Bernard Dunne has not given up hope of Dean Gardiner returning to boxing and the IABA's high performance director can empathise with the super heavyweight's decision to step away from the sport.
The 2020 Olympics in Tokyo would normally have been Dunne's first in his Irish Athletic Boxing Association role.
But the Games have been delayed until this summer with continued uncertainty about the feasibility of staging them due to the ongoing effects of the Covid-19 pandemic, although Dunne is working on the assumption of events proceeding as planned.
In the meantime, one of the main super heavyweight prospects Gardiner has stepped away from the sport for personal reasons, just four months ahead of the European Olympic qualifiers.
But Dunne said he is leaving the door open for the Clonmel fighter and that he "wants him to know the offer is there" to return if he so wishes.
"Dean hasn't competed yet. Dean wasn't a seeded athlete. That allows us to replace that athlete," said Dunne in regard to the qualifiers.

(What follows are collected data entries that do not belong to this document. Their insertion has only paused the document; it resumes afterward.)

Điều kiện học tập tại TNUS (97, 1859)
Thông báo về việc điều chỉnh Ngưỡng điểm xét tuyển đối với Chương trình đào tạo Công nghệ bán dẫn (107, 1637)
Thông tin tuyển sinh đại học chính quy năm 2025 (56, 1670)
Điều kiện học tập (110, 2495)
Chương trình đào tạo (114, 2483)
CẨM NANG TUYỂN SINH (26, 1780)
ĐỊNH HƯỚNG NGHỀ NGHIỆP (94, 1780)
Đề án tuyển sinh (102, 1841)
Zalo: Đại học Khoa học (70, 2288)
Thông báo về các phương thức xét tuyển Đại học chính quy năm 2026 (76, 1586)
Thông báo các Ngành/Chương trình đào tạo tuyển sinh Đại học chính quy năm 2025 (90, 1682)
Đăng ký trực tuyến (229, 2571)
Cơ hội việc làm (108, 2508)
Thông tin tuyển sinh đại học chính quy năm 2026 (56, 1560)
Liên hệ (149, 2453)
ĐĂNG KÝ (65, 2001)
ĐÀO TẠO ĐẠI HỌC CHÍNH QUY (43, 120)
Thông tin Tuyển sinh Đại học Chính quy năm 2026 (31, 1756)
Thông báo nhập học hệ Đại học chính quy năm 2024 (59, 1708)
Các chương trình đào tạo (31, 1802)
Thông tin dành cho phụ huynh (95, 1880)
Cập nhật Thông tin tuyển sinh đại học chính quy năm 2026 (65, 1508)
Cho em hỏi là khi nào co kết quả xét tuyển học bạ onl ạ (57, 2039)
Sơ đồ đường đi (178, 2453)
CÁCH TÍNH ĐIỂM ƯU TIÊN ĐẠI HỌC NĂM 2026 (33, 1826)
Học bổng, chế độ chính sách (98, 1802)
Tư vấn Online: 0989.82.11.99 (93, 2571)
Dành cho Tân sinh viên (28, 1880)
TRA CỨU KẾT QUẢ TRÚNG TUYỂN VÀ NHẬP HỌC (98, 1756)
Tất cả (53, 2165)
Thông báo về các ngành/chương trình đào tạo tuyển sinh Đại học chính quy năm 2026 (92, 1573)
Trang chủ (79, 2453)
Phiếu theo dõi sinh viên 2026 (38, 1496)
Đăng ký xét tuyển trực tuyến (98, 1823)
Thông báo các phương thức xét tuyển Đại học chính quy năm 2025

"It's actually the only weight division where we could have replaced an athlete. Not that you're glad that it's happened but it's the only weight division that we're able to do that in.
"But Dean knows the door is open for him and he knows he can come back. I know what it's like when you step away from a sport and the thoughts that are going through your head when you're doing it.
"Sometimes you realise 'I miss it'. I've told him if that feeling happens that to not be worried about calling or ringing in - just let us know straight away - and we'd have him back."
That experience of dealing with the dilemma of whether or not to return to boxing is one Dunne grappled with in the wake of his 2010 retirement.

It has driven the 40-year-old to become involved with the Indeed Career Coach programme in helping to guide athletes with career plans away from boxing.
"I think a lot of the career coaching comes from a lot of the failings that I would have went through to be honest," he said.
"I got to the end of my career and I actually didn't have a plan. There wasn't a plan in place and I came very close to going back to boxing, going back to fighting.
"That was just through lack of belief and lack of value in myself, not realising that I had other skills that could be used. I thought the only thing I could do, the only thing I valued was being a boxer, whereas there so many other skills that I learned while being involved in sport."